In today's rough economic times, inflation tends to be a word that is heard more often than in the past. While there is little doubt about its effects on our economy its also quite common for many people to not fully understand what happens when inflation occurs, and more importantly inflation's effect on our everyday lives. Hopefully this article will shed some light on what inflation is in a simple, easy to understand way.
To put in simply, inflation happens when money loses its value over time. It is generally caused when prices rise or when supply exceeds demand. This usually occurs during hard economic times when a government produces more money as an attempt to spark more consumer spending. This can cause an increase price of goods and products. When discussing inflation people often refer to CPI or Consumer Price Index which measures changes in retail prices.

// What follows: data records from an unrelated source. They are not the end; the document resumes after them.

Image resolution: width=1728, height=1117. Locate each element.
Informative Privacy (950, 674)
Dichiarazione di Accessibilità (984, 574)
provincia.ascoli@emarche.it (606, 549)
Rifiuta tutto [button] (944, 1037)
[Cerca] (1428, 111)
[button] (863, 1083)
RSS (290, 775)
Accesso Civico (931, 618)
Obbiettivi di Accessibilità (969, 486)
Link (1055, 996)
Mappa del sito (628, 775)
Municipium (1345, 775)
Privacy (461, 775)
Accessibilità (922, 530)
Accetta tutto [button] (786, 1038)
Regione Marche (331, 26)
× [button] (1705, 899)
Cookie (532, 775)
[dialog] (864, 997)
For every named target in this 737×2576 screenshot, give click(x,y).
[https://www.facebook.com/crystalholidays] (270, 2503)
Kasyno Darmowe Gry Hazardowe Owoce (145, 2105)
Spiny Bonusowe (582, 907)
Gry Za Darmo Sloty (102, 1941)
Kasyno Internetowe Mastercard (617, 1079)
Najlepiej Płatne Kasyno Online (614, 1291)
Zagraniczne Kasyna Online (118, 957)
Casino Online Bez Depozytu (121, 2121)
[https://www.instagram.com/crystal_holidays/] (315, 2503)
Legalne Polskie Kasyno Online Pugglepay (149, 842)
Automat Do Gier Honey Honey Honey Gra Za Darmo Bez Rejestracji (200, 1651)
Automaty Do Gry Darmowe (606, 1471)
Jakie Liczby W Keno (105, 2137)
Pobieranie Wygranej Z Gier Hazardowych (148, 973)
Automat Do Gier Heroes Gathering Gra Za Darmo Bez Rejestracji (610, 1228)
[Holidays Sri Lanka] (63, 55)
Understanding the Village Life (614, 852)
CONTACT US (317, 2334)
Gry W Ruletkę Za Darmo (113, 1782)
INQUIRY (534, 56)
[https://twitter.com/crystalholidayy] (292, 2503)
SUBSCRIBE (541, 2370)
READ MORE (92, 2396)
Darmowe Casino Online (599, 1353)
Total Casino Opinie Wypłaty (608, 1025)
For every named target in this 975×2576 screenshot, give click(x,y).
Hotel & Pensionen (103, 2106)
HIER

Purchasing power of a dollar tends to fluctuate constantly when there is inflation. The value of currency is usually measured in terms of purchasing power of real tangible goods that money can buy. When inflation goes up your money's purchasing power goes down and inflation often has damaging effects on an economy. Uncertainty about future inflation can discourage people from investing and saving. High inflation rates can also lead to shortages of goods if consumers begin hoarding out of fear that prices will continue to rise.
In ancient times, inflation originally referred to the oversupply of a nation's currency. Back in the days when gold was still used as money, gold coins were often melted down and mixed with other metals such as silver, copper or lead, and then reissued at the same value. By diluting gold with other metals, the government realized it could increase the amount of coins issued without necessarily needing to increase the amount of gold used to make them. When the cost of each coin is lowered in this way the supply of money increases but it also decreases the value of each coin. As value decreases, consumers need more money to exchange for the same goods and services. As a result, goods and services cost more, and your money is worth less and less.